Twitter’s decision to suspend of U.S. President Donald Trump’s account is pushing European leaders, including German Chancellor Angela Merkel, to stress the need to regulate social media companies.
On Monday, a spokesman for Merkel said Twitter’s Trump ban was “problematic.”
“The fundamental right [of freedom of expression] can be interfered with, but along the lines of the law and within the framework defined by the lawmakers. Not according to the decision of the management of social media platforms,” government spokesperson Steffen Seibert said.

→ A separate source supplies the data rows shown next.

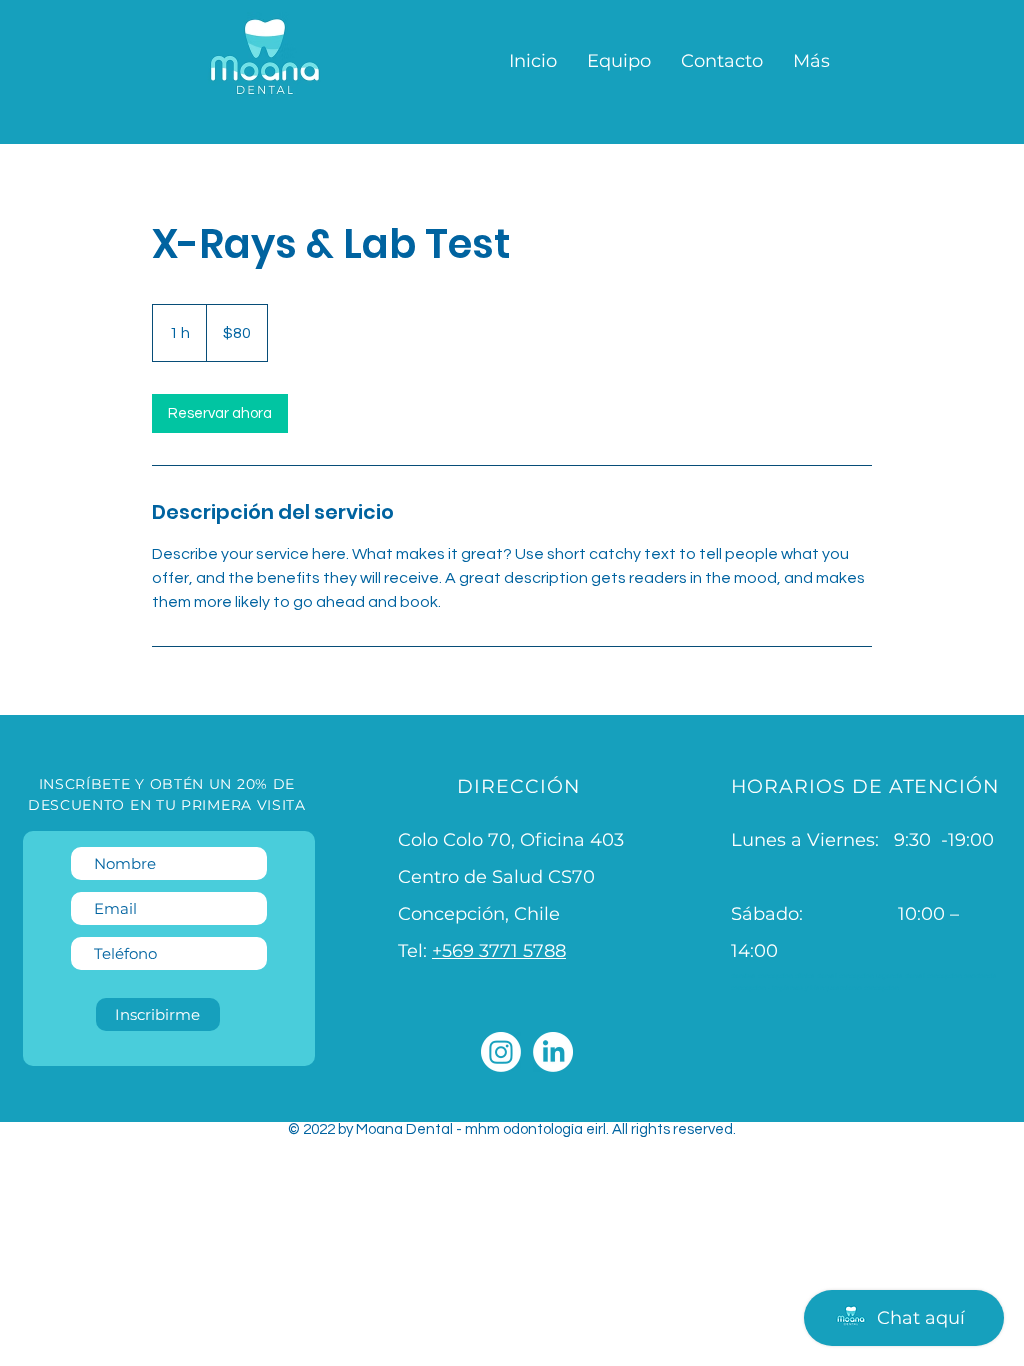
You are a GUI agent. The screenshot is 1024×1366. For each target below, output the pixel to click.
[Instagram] (501, 1052)
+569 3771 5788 (499, 951)
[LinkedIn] (553, 1052)
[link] (220, 413)
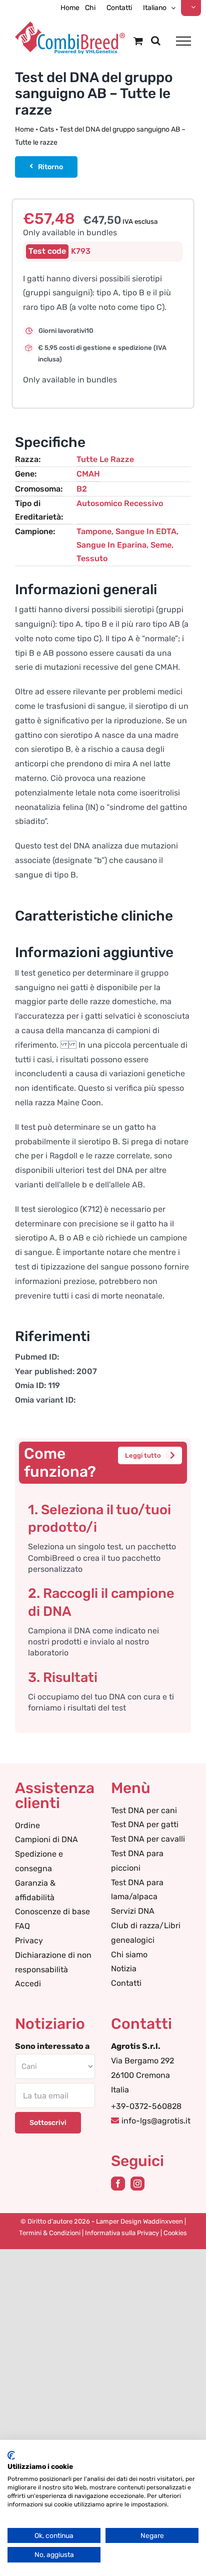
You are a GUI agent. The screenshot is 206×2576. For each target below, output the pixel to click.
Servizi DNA (132, 1911)
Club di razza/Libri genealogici (145, 1933)
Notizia (123, 1968)
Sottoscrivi (48, 2122)
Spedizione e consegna (39, 1861)
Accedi (28, 1983)
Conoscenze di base (52, 1911)
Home (24, 129)
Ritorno (50, 167)
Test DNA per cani (144, 1810)
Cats (47, 129)
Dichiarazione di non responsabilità (53, 1962)
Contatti (126, 1983)
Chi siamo (129, 1954)
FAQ (22, 1926)
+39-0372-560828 (146, 2106)
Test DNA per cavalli (148, 1839)
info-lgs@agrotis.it (156, 2120)
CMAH (88, 474)
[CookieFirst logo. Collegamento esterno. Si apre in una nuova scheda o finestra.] (11, 2455)
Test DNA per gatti (144, 1824)
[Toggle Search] (155, 41)
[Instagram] (137, 2184)
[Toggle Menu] (183, 41)
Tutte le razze (105, 459)
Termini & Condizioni (49, 2233)
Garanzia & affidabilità (35, 1890)
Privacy (29, 1940)
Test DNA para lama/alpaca (137, 1890)
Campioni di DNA (46, 1839)
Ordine (27, 1825)
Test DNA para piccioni (137, 1861)
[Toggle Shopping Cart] (138, 41)
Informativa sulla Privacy (122, 2233)
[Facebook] (118, 2184)
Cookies (175, 2233)
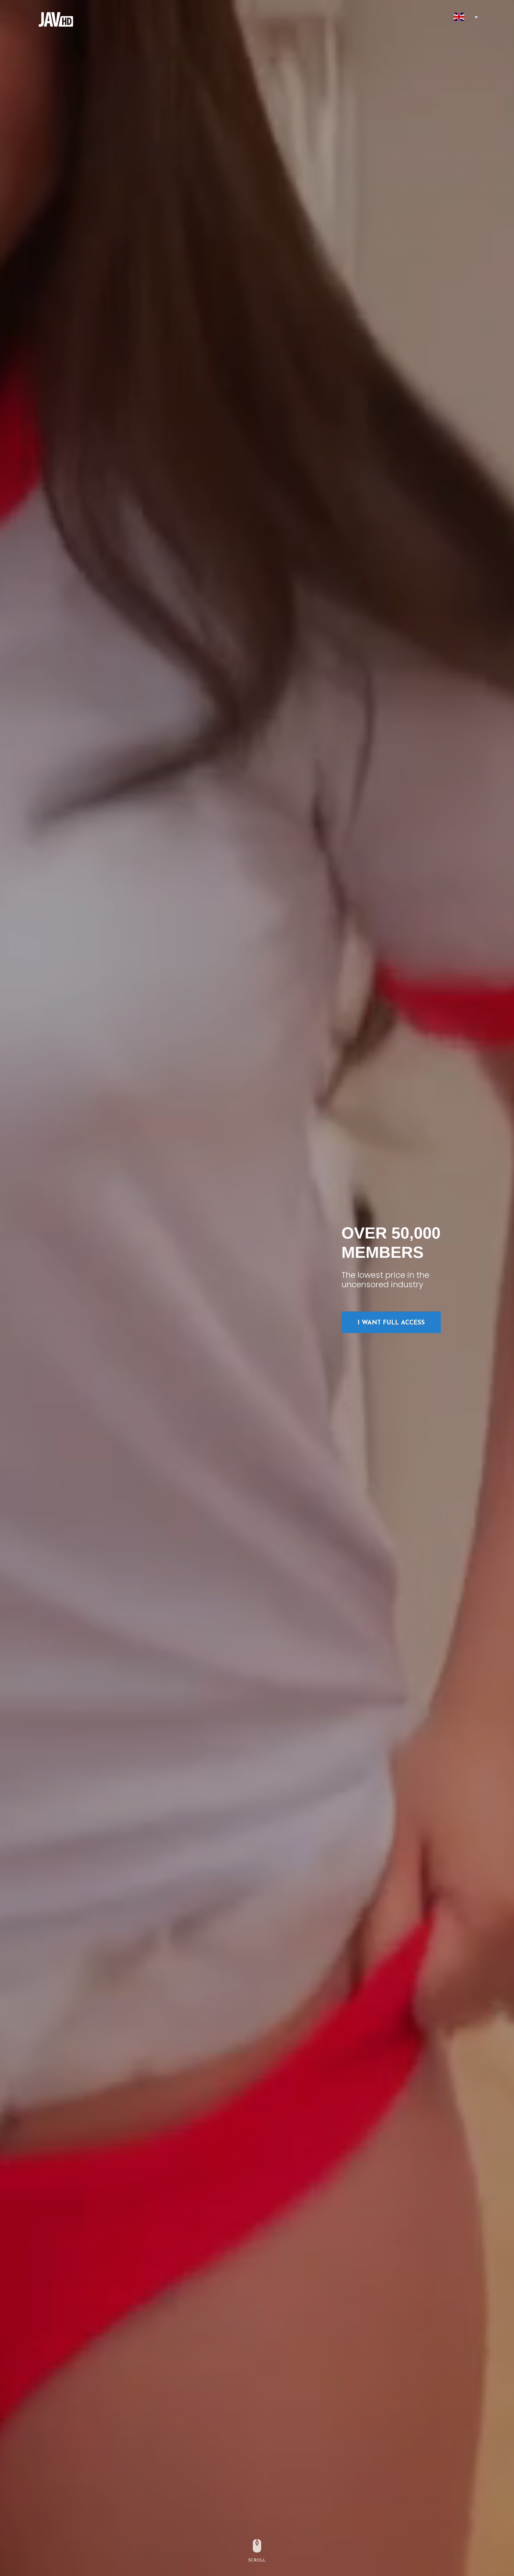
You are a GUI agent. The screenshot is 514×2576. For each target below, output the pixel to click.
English (459, 17)
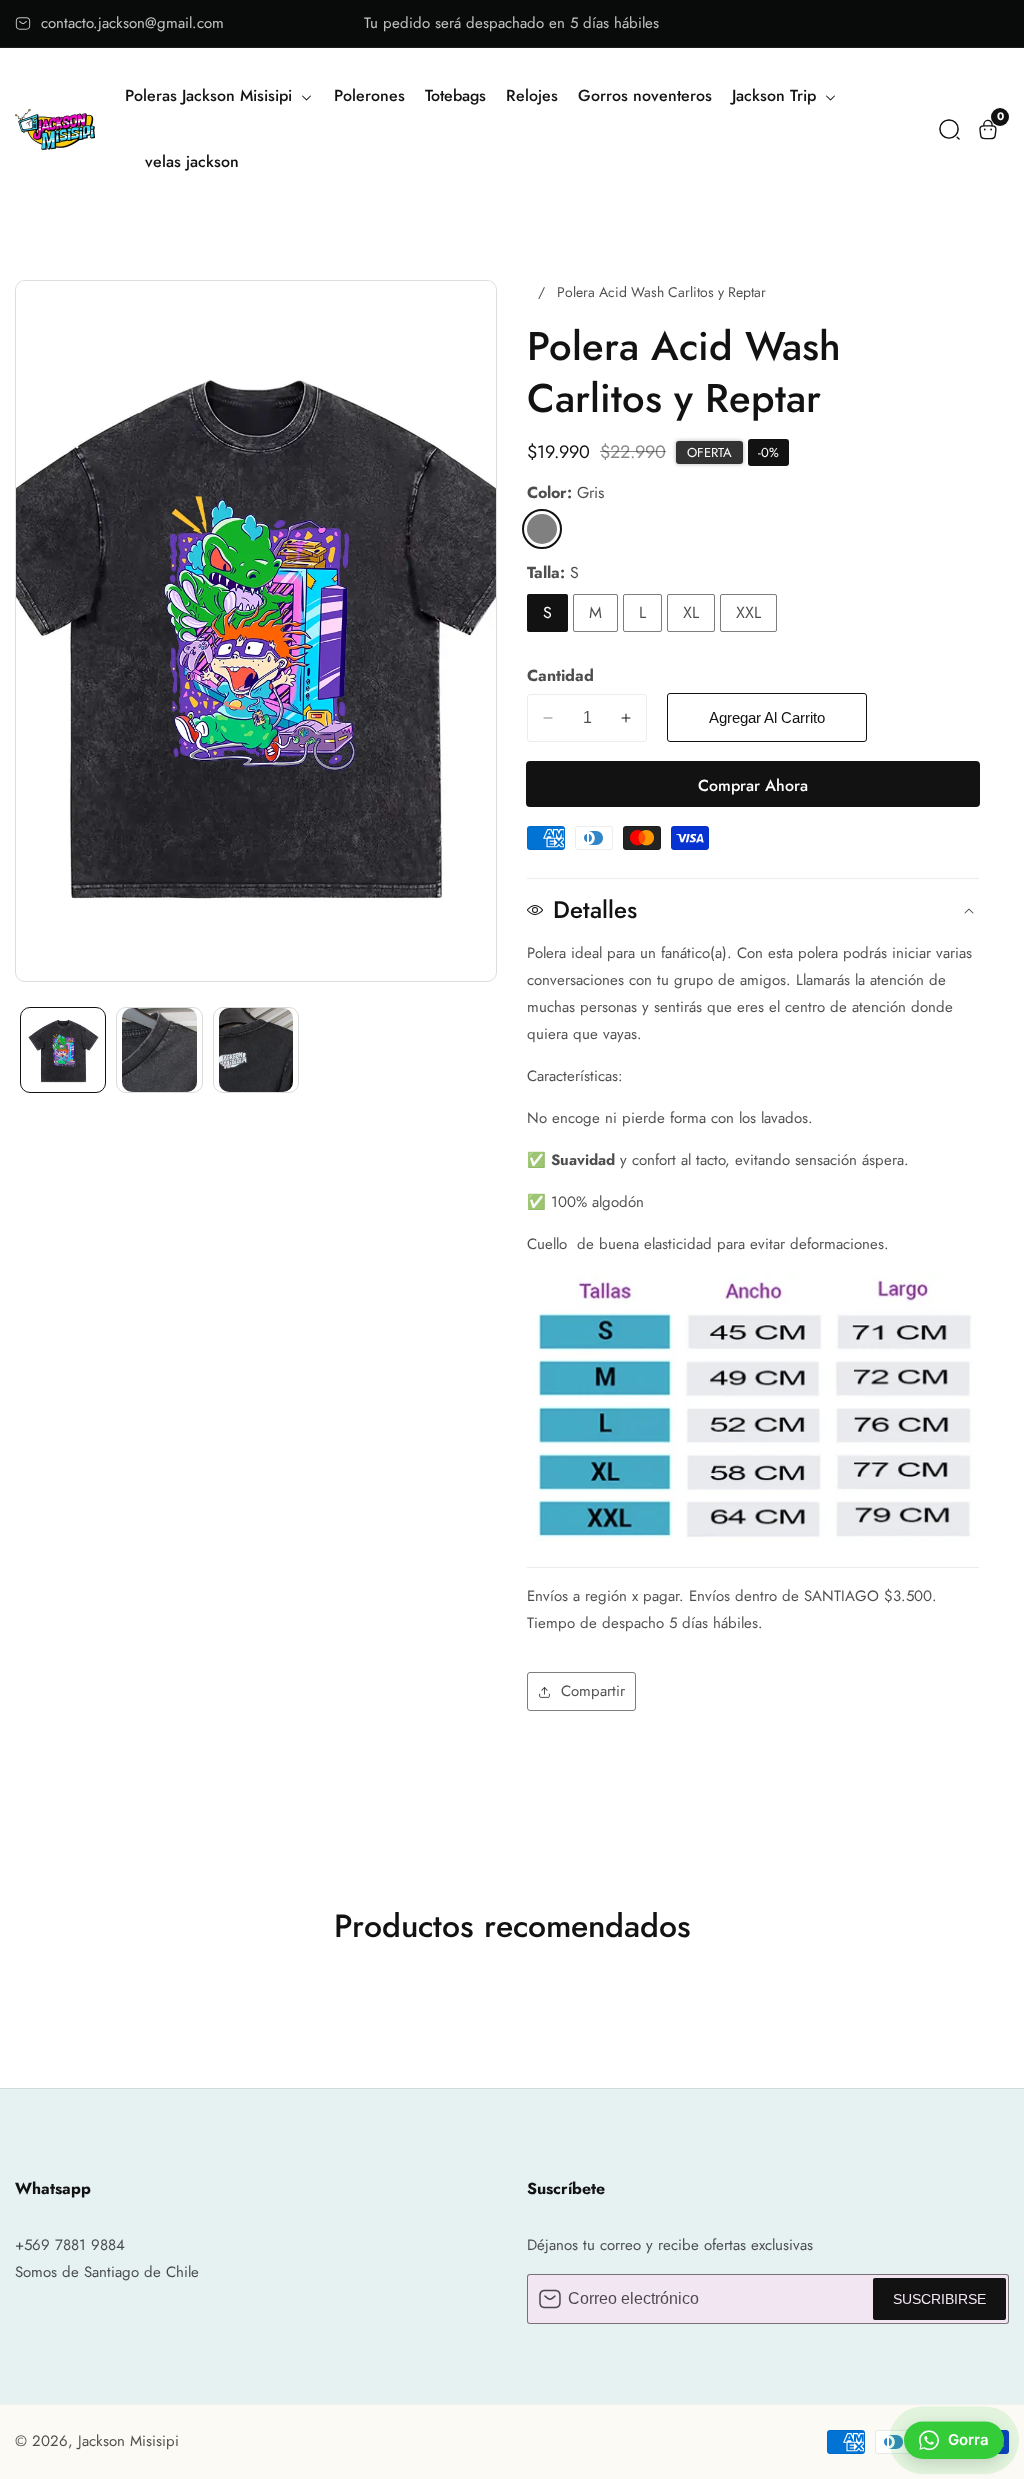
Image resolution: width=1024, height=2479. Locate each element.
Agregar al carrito (767, 717)
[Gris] (542, 529)
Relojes (532, 95)
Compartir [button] (593, 1691)
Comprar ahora (753, 785)
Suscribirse (939, 2299)
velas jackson (192, 161)
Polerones (369, 95)
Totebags (455, 95)
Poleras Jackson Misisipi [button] (211, 95)
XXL (748, 612)
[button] (949, 129)
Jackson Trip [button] (776, 95)
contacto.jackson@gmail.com (132, 23)
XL (691, 612)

Still, “The German government is convinced that social network operators bear a very high level of responsibility … for ensuring that political communication is not poisoned by hatred, by lies, by incitement to violence,” Seibert added.
French Finance Minister Bruno Le Maire, while condemning Trump’s “lies,” also expressed his disagreement with Twitter’s ability to unilaterally decide to remove the American president from the platform. “What shocks me is that Twitter is the one to close his account. The regulation of the digital world cannot be done by the digital oligarchy,” Le Maire said on France Inter Monday morning.
Le Maire oversees the ministry for digital affairs, whose junior minister Cédric O also raised questions over the weekend. “The regulation of public discourse by the main social media companies with regards only to their Terms and Conditions … seems, to say the least, a little short from a democratic point of view,” O tweeted on Saturday.
Thierry Breton, one of key EU commissioners behind these reforms, wrote in an op-ed in POLITICO that “the fact that a CEO can pull the plug on POTUS’s loudspeaker without any checks and balances is perplexing. It is not only confirmation of the power of these platforms, but it also displays deep weaknesses in the way our society is organized in the digital space.”
The head of EU diplomacy, Josep Borrell, wrote in a blog post that Europe needs “to be able to better regulate the contents of social networks, while scrupulously respecting freedom of expression. It is not possible for this regulation to be carried out mainly according to rules and procedures set by private actors.”
Manfred Weber, chairman of the EPP group at the European Parliament, concurred, telling Brussels Playbook: “The EU mustn’t let Facebook and Twitter decide what’s within the boundaries of the acceptable on their platforms.”
“We cannot leave it to American Big Tech companies to decide how we do and do not discuss, what can and cannot be said in a democratic discourse. We need a stricter regulatory approach,” Weber added.